Task instructions:
[a] Summarize the forum thread below on metrics for imbalanced datasets in two sentences.
[b] From the forum thread below on metrics for imbalanced datasets, print the passage that begins at the words "Ganga Gautam, For" and stops after "uneven class distribution.".

Accuracy is not the perfect metric for the performance measure when we have imbalanced dataset. so which metric should we take into account especially when we have imbalanced and small dataset
The F1- score is a popular metric for imbalanced classification and it is more effective because Precision and recall can be combined into a single score that seeks to balance both concerns.
You can also try the MCC and the ROC-AUC Score is good evaluation matric for an unbalanced dataset. Check this article you may find it useful https://www.kdnuggets.com/2017/06/7-techniques-handle-imbalanced-data.html
These metrics relate to getting the finer-grained idea of how well a classifier is performing and not just about the overall accuracy of the the classifier.
There are a number of considerations that needs to be taken into account: are you looking at binary classification or not? are you interested in the classifier predicting the class an instance belongs to, or you want also the probability of class membership? how much imbalanced is your dataset? are both classes equally important or not? etc. Jason Brownlee summarized very well all these aspects with a nice flowchart you can find in his books and also at this link https://machinelearningmastery.com/tour-of-evaluation-metrics-for-imbalanced-classification/
However, beside the evaluation metric, imbalanced datasets are quite difficult to deal with, and having a small dataset, which you said you have, makes it even more complex.
Ganga Gautam, For example, you are working on the binary classification where two class exists named disease-affected plant and healthy-plant. The stakes of misleading disease-affected plant as healthy-plant or overlooking the disease-affected plant can be extremely high sometimes. But, suppose your main target/expectation is to avoid mistaking disease-affected plant as healthy-plant, in that case you should focus on Recall. Giving the high priority of Recall to measure the model's performance during the disease classification is good practice. On the other hand, considering model's F1-Score is usually more useful than model's accuracy, especially if you have an uneven class distribution.

Data shown:
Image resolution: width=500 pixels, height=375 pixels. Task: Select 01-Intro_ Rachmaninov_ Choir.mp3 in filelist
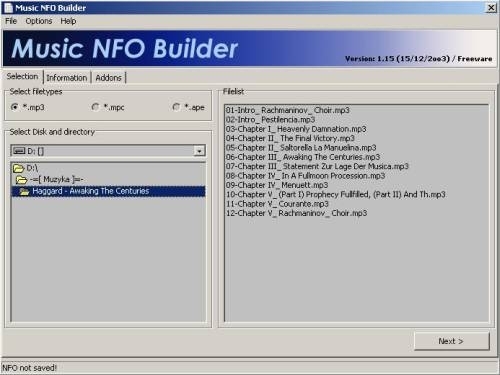288,110
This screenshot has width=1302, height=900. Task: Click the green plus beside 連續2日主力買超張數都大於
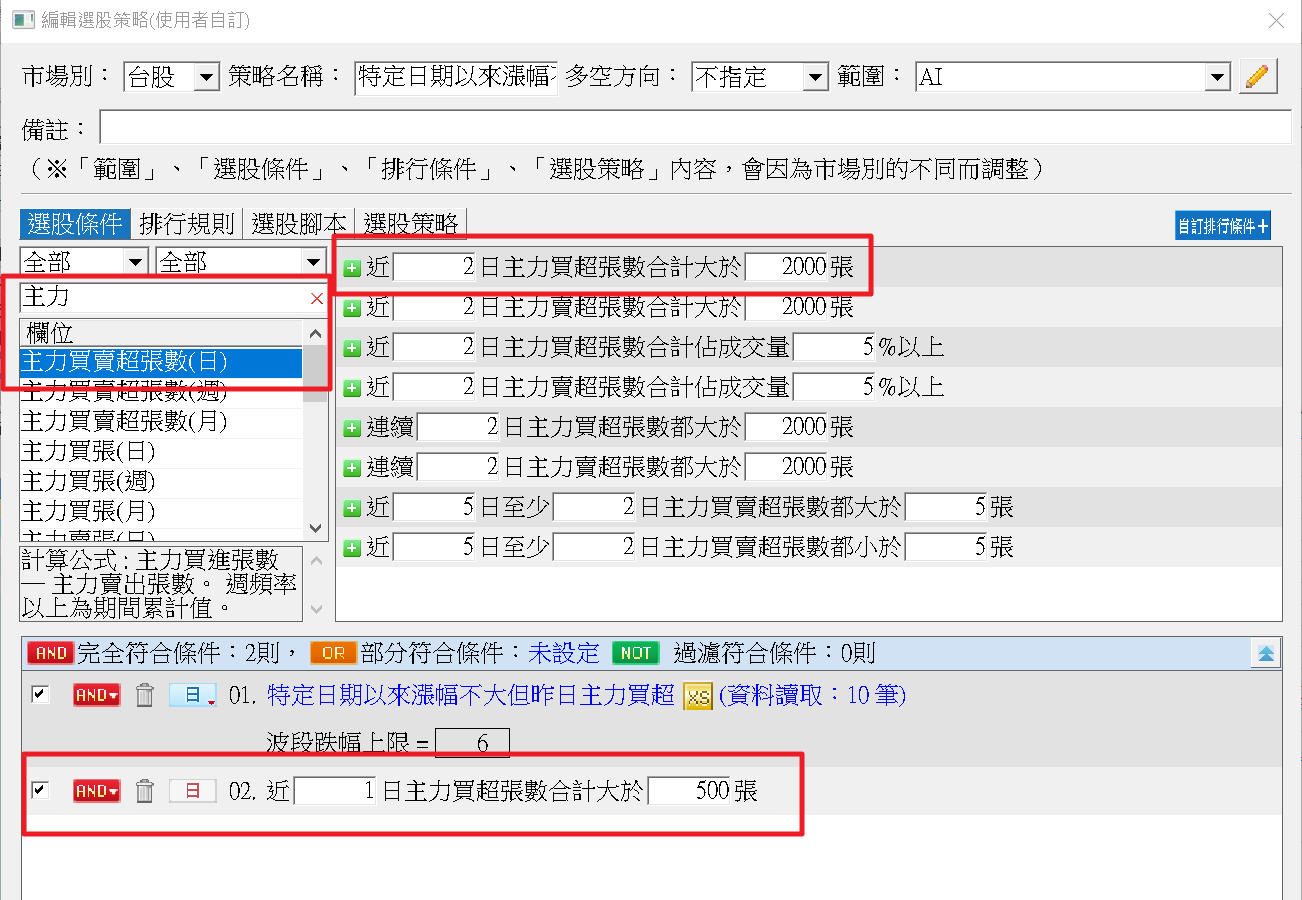(x=351, y=428)
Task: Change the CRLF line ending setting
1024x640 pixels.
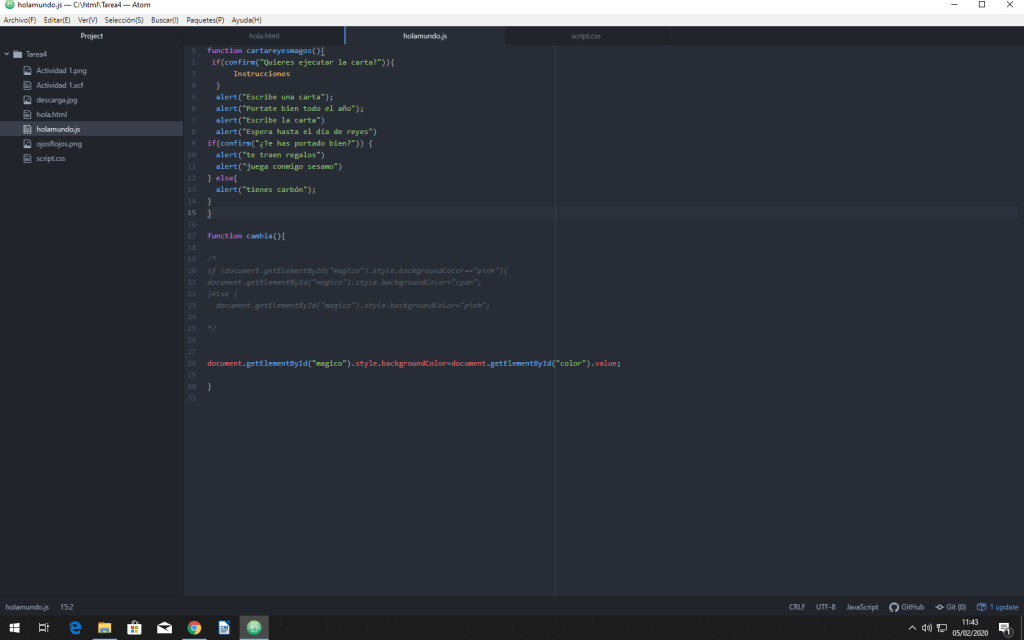Action: (x=797, y=607)

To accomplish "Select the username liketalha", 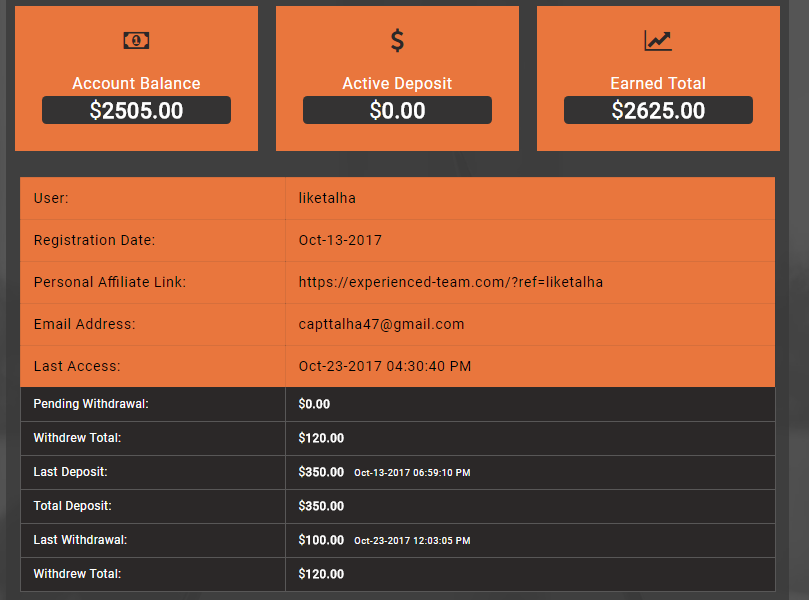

Answers to the problems:
[a] Because accuracy is not a good performance measure for imbalanced data, the replies suggest the F1-score, which combines precision and recall into a single score, along with MCC and ROC-AUC. They add that the right metric depends on factors such as whether the task is binary classification and how imbalanced the dataset is, that a small imbalanced dataset makes things more complex, and that recall deserves the focus when mistaking a disease-affected plant for a healthy one must be avoided.

[b]
Ganga Gautam, For example, you are working on the binary classification where two class exists named disease-affected plant and healthy-plant. The stakes of misleading disease-affected plant as healthy-plant or overlooking the disease-affected plant can be extremely high sometimes. But, suppose your main target/expectation is to avoid mistaking disease-affected plant as healthy-plant, in that case you should focus on Recall. Giving the high priority of Recall to measure the model's performance during the disease classification is good practice. On the other hand, considering model's F1-Score is usually more useful than model's accuracy, especially if you have an uneven class distribution.